• Records for processing:
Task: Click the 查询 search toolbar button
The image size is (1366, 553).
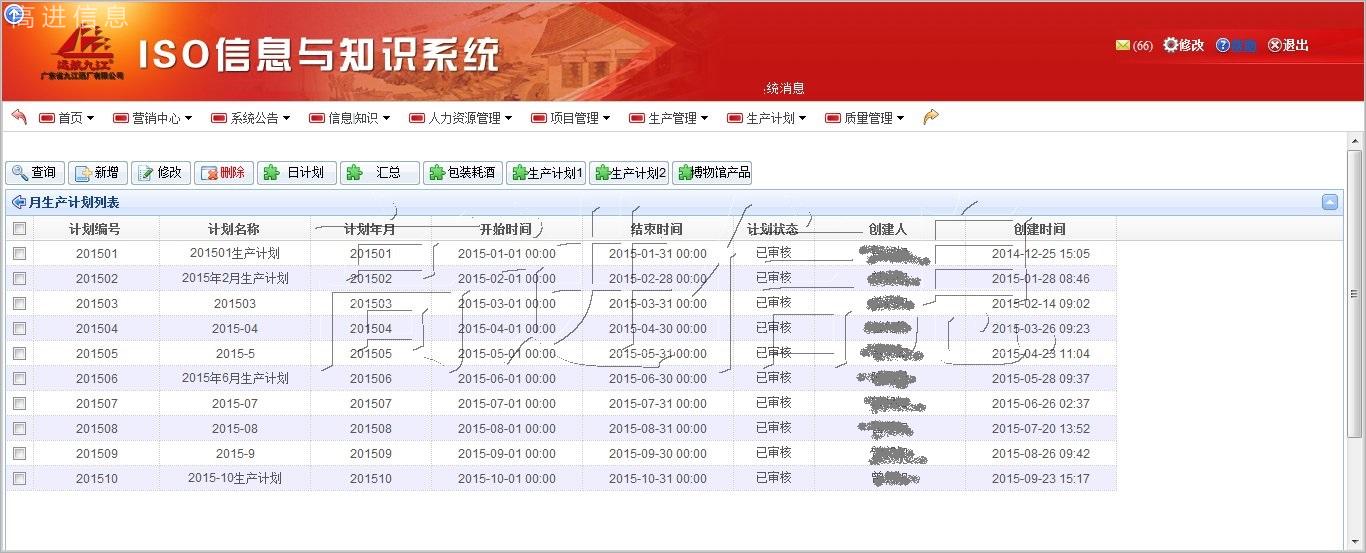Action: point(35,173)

---

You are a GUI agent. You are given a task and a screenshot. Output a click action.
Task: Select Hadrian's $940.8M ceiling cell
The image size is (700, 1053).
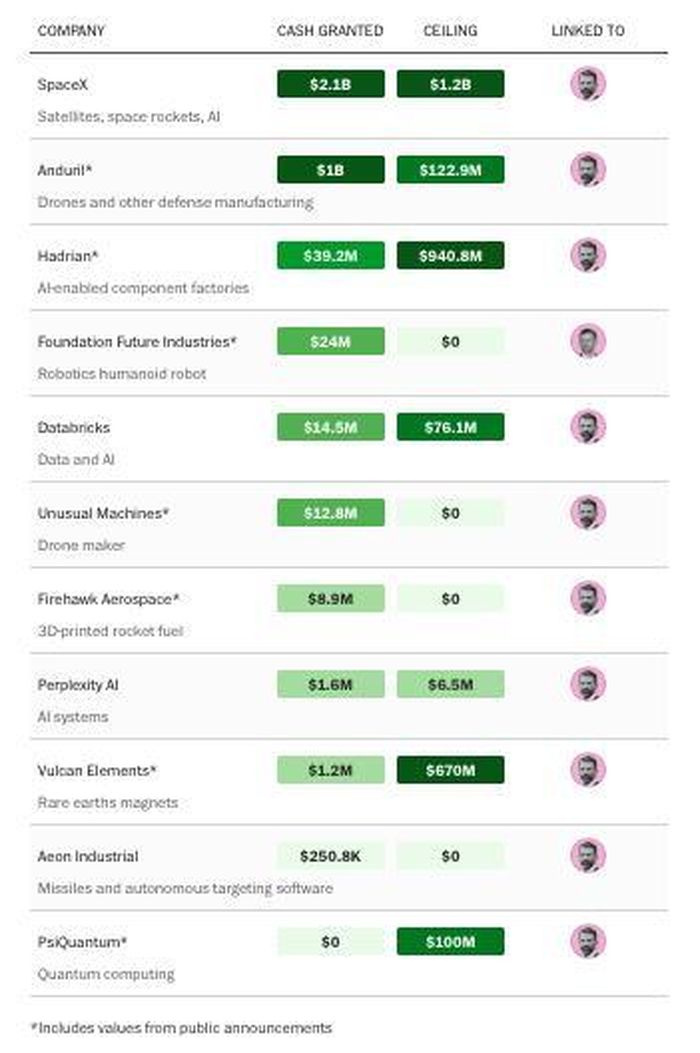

• Work instructions: Begin with the line that has "Task: Select Hadrian's $940.8M ceiling cell" in the listing above and end after the line that has "The image size is (700, 1053)."; output those lines exactly.

• Task solution:
Task: Select Hadrian's $940.8M ceiling cell
The image size is (700, 1053).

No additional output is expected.